WASHINGTON, May 3, 2016 – Agriculture Secretary Tom Vilsack announced the launch of USDA’s newest private capital investment fund for rural America at a White House event on Tuesday.
The Open Prairie Rural Opportunities Fund, the fourth Rural Business Investment Company (RBIC) USDA has launched since 2014, has the potential to invest as much as $100 million into rural food and agricultural businesses with high growth potential, USDA said.
“What excites me about this particular fund is (that) one of its focuses is on precision agriculture and data management,” Vilsack said in his address to attendees of the Rural Opportunity Investment Conference. “As we become more sophisticated in agriculture, we need to become more precise, and we need information and data to be collected and analyzed properly.”
The Open Prairie Fund “will be making investments in the future of production agriculture,” he said.
In a USDA release, Patrick Morand, partner and president of Midwest-based private equity fund manager Open Prairie, said the fund was “unique among other licensed RBICs in that it has broad support from the Farm Credit System, commercial banks and strategic limited partners who care deeply about the success of rural communities.”

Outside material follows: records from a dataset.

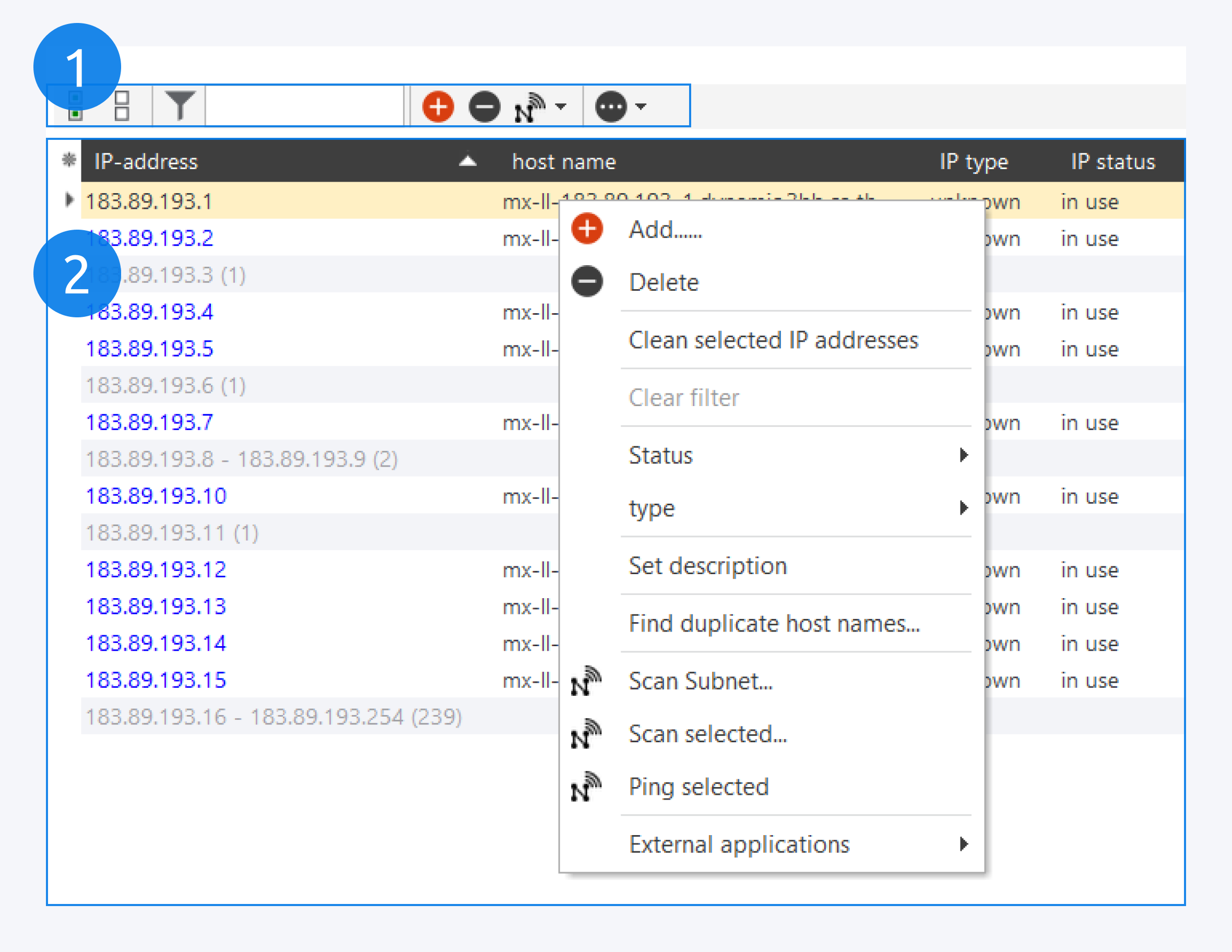Image resolution: width=1232 pixels, height=952 pixels.
Task: Open IP address link 183.89.193.10
Action: click(x=156, y=496)
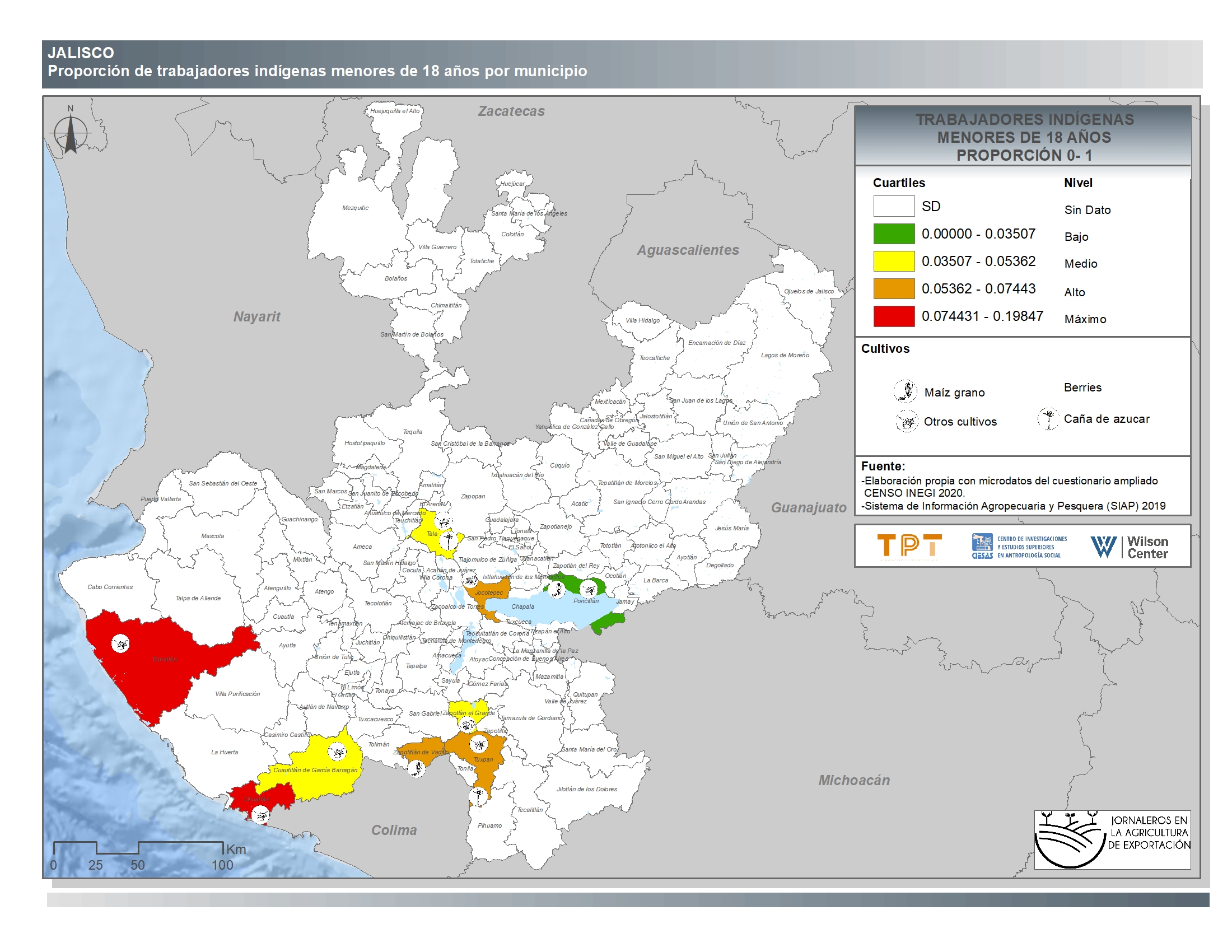Click the Otros cultivos legend icon
This screenshot has width=1232, height=952.
[x=907, y=421]
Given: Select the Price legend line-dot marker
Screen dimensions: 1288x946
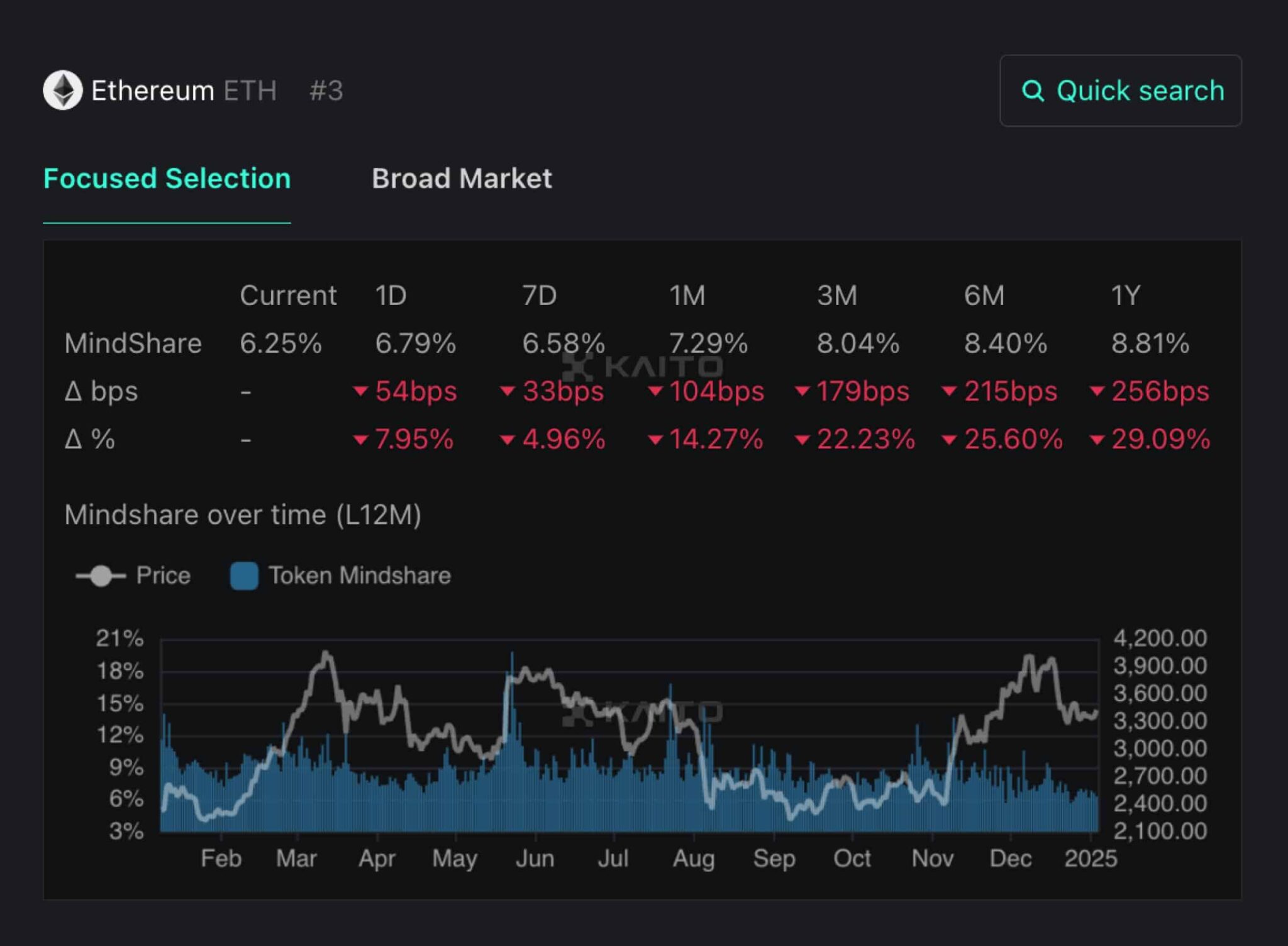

In 2014, USDA granted Advantage Capital an RBIC license for its $150 million Advantage Capital AgriBusiness fund. And in 2015, USDA approved the Innova and Meritus Kirchner Capital RBICs.
“We live, breathe and believe strongly in rural America and are pleased to be working with USDA, the Farm Credit System and other entities that share our passion for building successful companies that have a meaningful impact on… the communities in which they do business,” Jason Wrone, Open Prairie partner and vice president, added.
Vilsack said in his speech that USDA has invested over $224 billion in loans and grants in rural communities since the beginning of the Obama administration.
“We’ve done over a million home loans. We’ve helped to finance over 11,000 community facility projects. We’ve worked on a variety of water, electric and broadband projects, and we’ve helped nearly 24,000 businesses create, support or retain over 400,000 jobs,” he continued. “But that’s simply not enough to do the job the president has instructed us to do.”
This new RBIC fund is the next big step in “reenergizing the rural economy,” he said.